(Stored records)

■ ■ ■ ■ ■

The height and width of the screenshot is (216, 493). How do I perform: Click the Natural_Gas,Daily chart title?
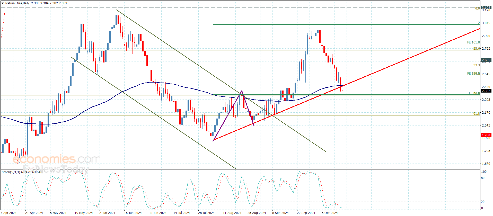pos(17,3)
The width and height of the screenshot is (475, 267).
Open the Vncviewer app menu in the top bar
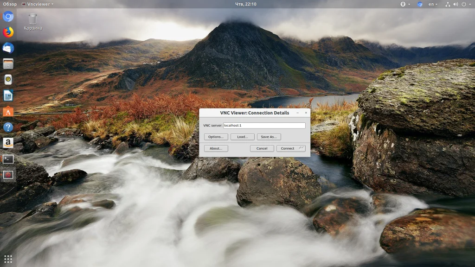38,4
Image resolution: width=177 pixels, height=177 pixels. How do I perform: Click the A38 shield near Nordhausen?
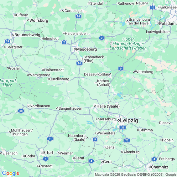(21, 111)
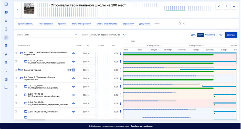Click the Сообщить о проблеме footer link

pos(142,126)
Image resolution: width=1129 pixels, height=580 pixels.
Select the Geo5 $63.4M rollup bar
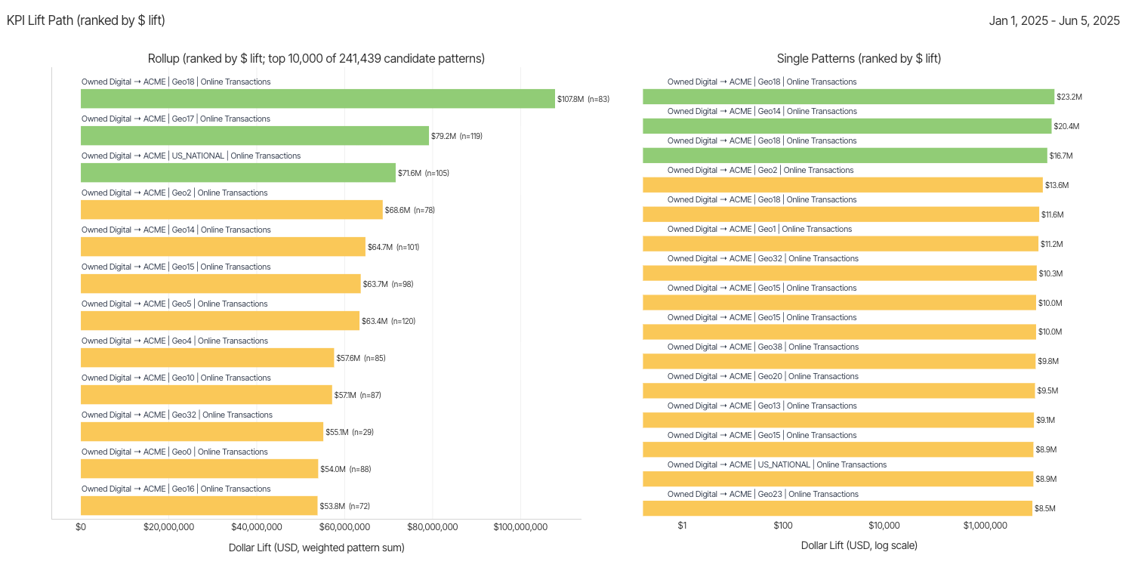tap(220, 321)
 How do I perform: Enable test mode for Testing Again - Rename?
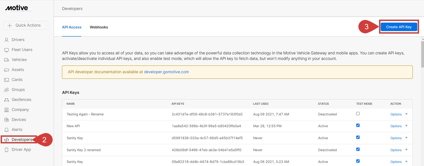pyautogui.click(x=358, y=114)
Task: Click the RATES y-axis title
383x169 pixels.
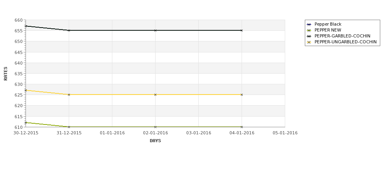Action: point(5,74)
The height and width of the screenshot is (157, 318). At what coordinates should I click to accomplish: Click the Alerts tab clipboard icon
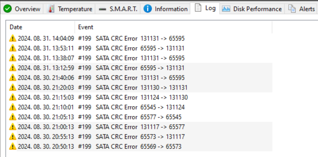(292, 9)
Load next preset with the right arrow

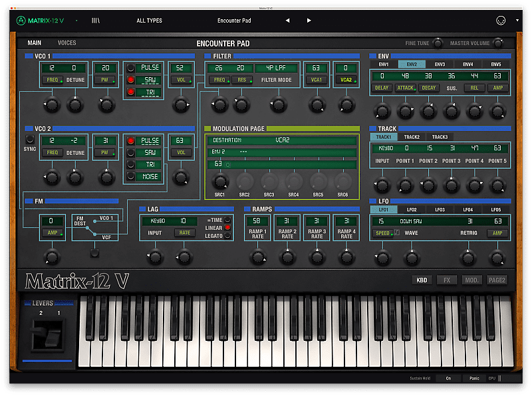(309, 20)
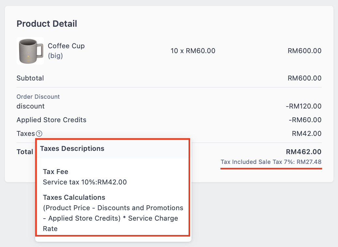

■ ■ ■ ■ ■

Your assignment: Leave every picture out, and repeat exactly the lines from the one containing "Image resolution: width=1129" through the last line of the entries, both ends included.

Answer space:
Image resolution: width=1129 pixels, height=580 pixels.
Select the Geo5 $63.4M rollup bar
tap(220, 321)
 How do I perform: Enable test mode for Testing Again - Rename?
pyautogui.click(x=358, y=114)
Task: Click the RATES y-axis title
383x169 pixels.
Action: point(5,74)
The height and width of the screenshot is (157, 318). At what coordinates should I click to accomplish: Click the Alerts tab clipboard icon
(292, 9)
Load next preset with the right arrow

(309, 20)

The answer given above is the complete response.